Sue Johnson was a three sport athlete at Walt Whitman High School, Huntington Station, NY. Upon graduation in 1982, she attended Yale University where she would become one of the most outstanding basketball players in Yale history.
Johnson, a 1986 cum laude Yale graduate, enjoyed an impressive athletic career as an Eli by competing for the basketball, softball and lacrosse programs. She made her mark on the basketball program by earning First Team All-Ivy and Academic All American honors in consecutive seasons, the Francis Gordon Brown Prize (a Yale award presented to that junior [male or female)], who best combines athletics and scholarship), an NCAA Postgraduate Scholarship and graduated as the program’s leading scorer. Sue still holds nine university records.

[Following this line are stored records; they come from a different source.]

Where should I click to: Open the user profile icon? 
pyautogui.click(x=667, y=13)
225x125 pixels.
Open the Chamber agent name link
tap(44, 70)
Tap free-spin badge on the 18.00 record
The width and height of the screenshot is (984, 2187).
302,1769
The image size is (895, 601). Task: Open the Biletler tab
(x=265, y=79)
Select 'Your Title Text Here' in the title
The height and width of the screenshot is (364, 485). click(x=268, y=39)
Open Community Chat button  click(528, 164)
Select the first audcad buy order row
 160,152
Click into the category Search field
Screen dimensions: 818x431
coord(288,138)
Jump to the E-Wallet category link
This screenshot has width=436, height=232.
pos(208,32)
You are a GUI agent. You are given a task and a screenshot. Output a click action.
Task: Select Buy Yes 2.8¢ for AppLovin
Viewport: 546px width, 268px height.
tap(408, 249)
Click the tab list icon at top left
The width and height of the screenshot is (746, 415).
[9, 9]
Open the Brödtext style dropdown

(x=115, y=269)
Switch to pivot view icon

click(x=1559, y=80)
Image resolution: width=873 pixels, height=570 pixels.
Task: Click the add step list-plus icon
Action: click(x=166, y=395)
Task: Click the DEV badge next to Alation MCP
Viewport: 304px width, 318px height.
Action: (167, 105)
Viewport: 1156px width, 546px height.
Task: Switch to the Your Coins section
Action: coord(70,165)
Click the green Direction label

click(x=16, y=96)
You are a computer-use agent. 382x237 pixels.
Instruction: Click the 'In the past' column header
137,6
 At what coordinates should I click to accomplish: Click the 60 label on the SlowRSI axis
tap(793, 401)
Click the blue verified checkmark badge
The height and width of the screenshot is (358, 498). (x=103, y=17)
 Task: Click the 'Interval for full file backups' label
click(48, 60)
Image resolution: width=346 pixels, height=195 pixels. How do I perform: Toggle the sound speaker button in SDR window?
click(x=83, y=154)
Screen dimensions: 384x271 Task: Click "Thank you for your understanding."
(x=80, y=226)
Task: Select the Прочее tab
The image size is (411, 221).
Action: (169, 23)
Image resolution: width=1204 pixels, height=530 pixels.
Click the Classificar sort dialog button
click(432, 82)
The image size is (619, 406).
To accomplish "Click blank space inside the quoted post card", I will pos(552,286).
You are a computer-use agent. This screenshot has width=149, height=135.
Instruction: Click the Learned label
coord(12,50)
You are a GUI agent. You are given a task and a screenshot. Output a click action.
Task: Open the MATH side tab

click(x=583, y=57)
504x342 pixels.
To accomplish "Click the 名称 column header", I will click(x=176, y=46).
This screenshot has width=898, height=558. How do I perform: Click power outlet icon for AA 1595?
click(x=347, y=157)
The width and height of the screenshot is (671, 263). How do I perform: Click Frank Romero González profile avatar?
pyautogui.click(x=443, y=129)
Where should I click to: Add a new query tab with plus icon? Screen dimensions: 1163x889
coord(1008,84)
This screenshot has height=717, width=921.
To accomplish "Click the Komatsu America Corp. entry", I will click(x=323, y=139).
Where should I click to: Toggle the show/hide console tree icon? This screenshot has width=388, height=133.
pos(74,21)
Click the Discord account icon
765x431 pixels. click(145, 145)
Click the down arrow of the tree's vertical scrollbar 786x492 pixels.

Sue’s career highlights indicate how her name became synonymous with women’s basketball at Yale:
Two-time first team All-Ivy (1983-84, 1984-85); Team MVP both seasons. 1985-86 second team All-Ivy. Highest single-season scoring average (18.3 ppg, 1984-85). Second in career scoring (1,560). Third in career rebounds (800). Fifth in career steals (162, steals were not officially counted in freshman season). Sixth in career field goal percentage (.486). Record for most points scored in a single season and most points scored by a junior (513, 1984-85). Record for most points scored by a sophomore (455, 1983-84). Record of most steals in a single season (74, 1983-84). Led Yale in scoring twice (83-84, 84-85). Led Yale in rebounding on three occasions (83-84, 84-85, 85-86). Sue began her coaching career as an assistant at her alma mater, Yale, from 1987-89 before moving on to assistant coaching stints at Princeton and Boston College. She was named the University of New Hampshire Head Coach in 1997 and led the Wildcats to the program's first ever post season berth in 1998. She is currently the Athletic Director at Gann Academy in Waltham, MA.
Sue credits her parents, Roz and Henry, her older sister, Karen, and her college coaches, Diann Nestel and Janet Schultz, as having had the greatest influence on her basketball playing and coaching careers.